* _What you have to do_
Where a line holds the word "agent", copy it from the records.

* _Input data_
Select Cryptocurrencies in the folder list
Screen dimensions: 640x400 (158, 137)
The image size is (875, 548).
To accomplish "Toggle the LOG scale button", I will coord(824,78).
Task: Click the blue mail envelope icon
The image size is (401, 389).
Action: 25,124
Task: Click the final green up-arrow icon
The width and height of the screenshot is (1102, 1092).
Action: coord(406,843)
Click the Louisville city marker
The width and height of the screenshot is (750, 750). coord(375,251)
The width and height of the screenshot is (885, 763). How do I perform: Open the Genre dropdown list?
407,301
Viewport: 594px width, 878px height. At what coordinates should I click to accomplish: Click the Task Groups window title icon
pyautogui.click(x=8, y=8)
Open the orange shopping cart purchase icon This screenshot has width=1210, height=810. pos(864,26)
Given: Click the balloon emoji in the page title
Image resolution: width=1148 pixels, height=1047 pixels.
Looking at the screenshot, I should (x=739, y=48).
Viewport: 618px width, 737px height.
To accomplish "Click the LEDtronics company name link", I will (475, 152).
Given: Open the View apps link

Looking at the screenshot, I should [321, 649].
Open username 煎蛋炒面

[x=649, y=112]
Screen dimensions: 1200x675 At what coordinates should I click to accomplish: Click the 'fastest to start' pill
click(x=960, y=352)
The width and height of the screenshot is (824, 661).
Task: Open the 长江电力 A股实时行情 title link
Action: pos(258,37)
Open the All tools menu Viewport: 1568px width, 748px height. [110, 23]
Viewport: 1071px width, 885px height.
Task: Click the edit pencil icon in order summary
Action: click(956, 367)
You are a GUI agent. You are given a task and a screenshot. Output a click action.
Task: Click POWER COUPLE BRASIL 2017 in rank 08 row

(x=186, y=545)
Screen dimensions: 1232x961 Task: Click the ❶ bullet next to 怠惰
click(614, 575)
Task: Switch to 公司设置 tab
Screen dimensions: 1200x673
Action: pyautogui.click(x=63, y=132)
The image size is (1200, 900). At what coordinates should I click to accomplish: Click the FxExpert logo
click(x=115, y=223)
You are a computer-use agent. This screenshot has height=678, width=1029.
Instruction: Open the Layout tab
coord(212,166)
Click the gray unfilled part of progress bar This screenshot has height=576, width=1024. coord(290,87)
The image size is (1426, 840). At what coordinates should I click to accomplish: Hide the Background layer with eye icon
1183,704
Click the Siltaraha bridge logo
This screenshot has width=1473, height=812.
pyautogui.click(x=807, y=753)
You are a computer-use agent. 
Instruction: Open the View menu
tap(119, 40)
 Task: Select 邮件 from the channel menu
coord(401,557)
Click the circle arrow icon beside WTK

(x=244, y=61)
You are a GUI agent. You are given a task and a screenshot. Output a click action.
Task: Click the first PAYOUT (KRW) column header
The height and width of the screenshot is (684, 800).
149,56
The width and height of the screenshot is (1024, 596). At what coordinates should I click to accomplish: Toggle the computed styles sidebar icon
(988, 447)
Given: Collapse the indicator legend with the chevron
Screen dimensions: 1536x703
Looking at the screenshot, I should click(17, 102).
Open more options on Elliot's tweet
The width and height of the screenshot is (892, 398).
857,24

* _Reply_
You are a GUI agent. You are given a task and a screenshot. Output a click action.
You are a computer-use agent. This screenshot has height=678, width=1029.
You are a computer-use agent. 
You are a GUI agent. You are given a task and a screenshot. Output a click action.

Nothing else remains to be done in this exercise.